▸ How to complete this task
When you reach the line that contains "You are a computer-use", begin copying exactly and continue through the last line below. Do not copy pictures.

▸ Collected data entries
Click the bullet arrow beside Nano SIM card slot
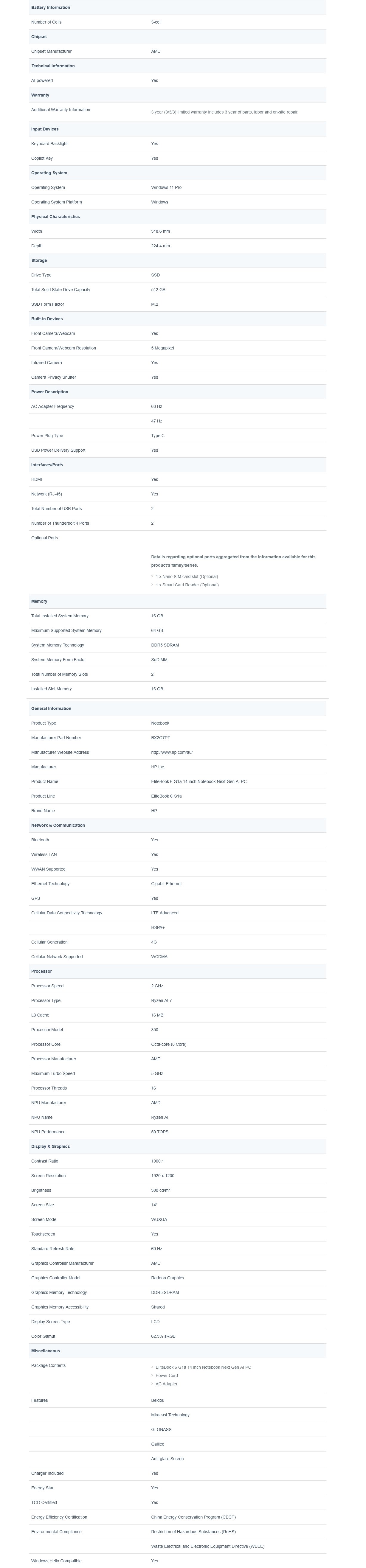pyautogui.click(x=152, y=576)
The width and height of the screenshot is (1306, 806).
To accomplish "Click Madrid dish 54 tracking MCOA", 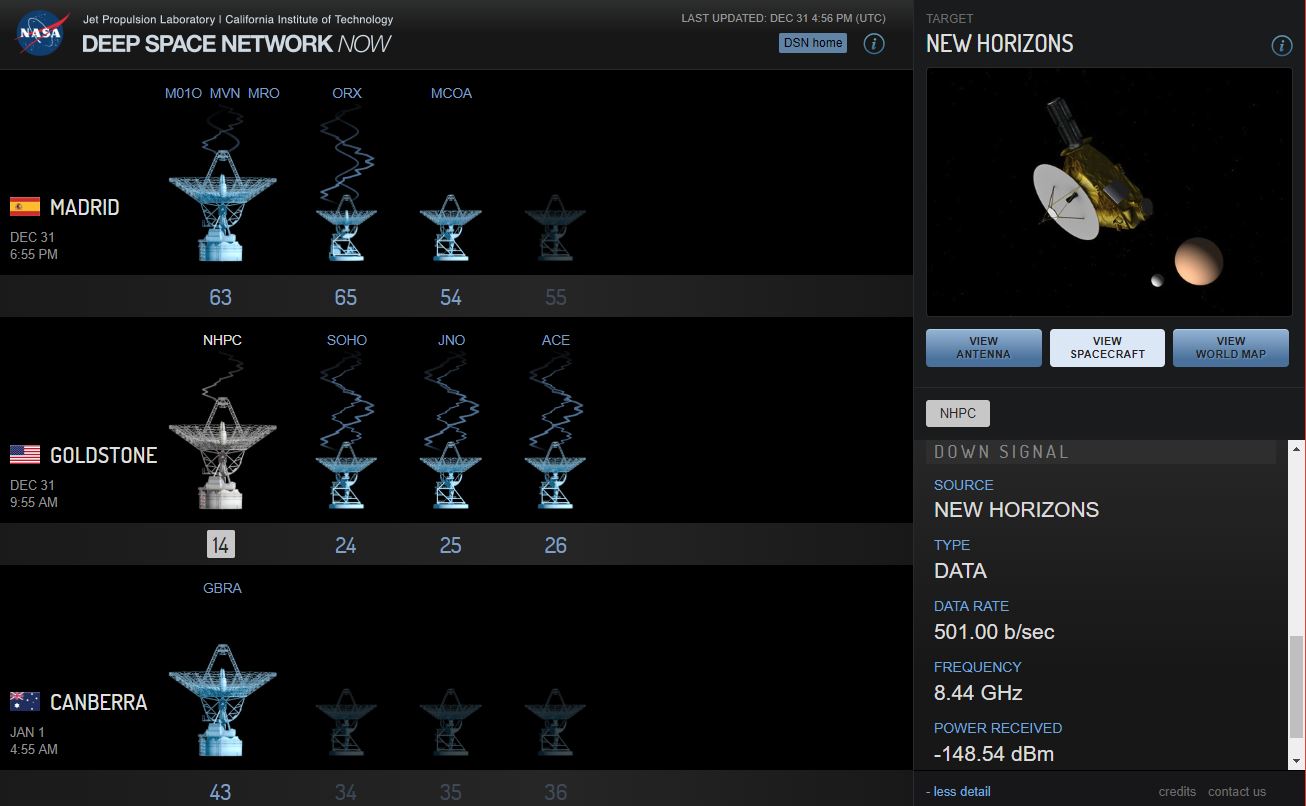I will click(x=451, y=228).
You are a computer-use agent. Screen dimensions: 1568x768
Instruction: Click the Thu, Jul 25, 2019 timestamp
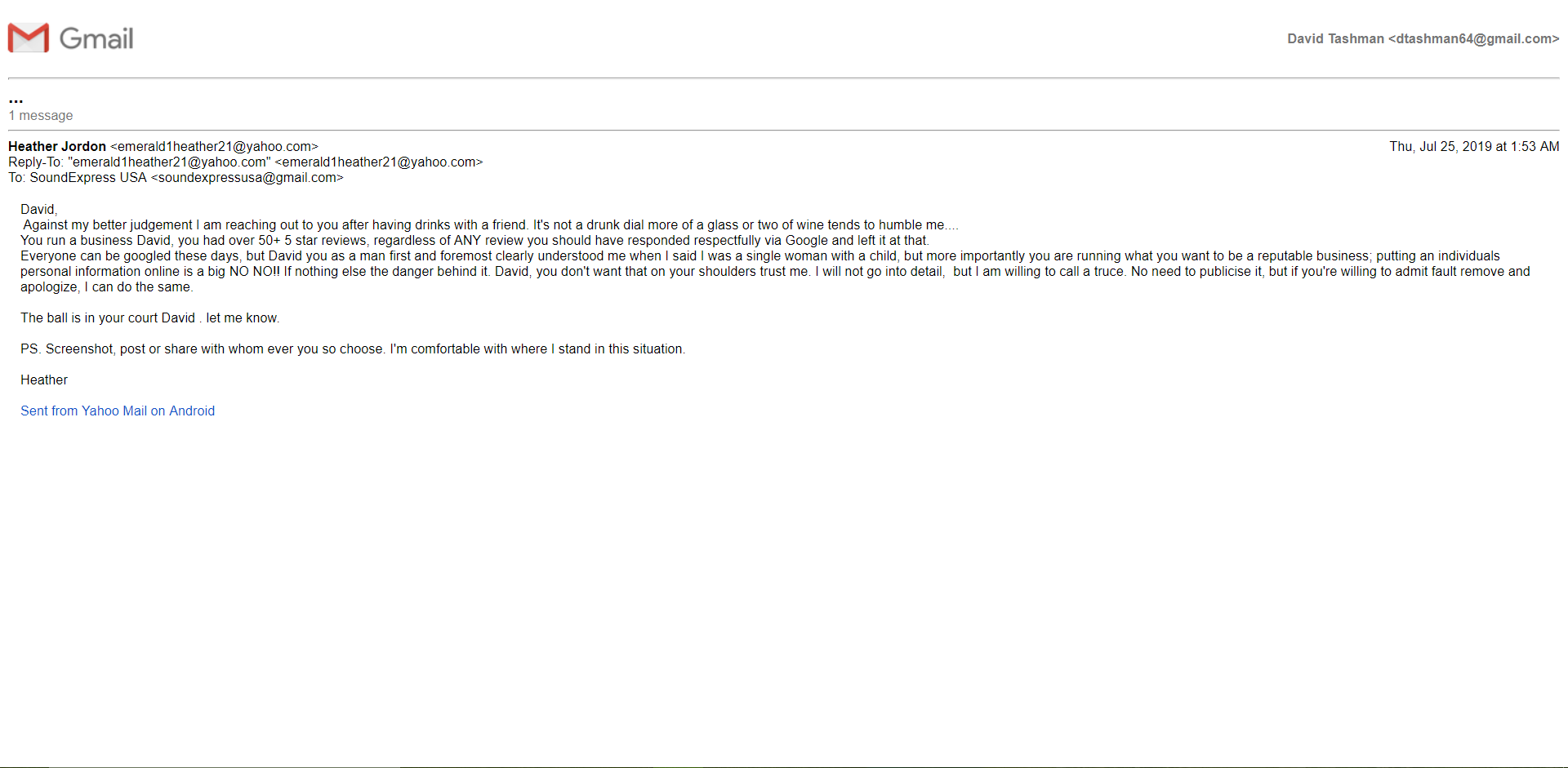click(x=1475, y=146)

▸ Task result
You are a computer-use agent. Screen dimensions: 1568x768
Instruction: Click the Thu, Jul 25, 2019 timestamp
click(x=1475, y=146)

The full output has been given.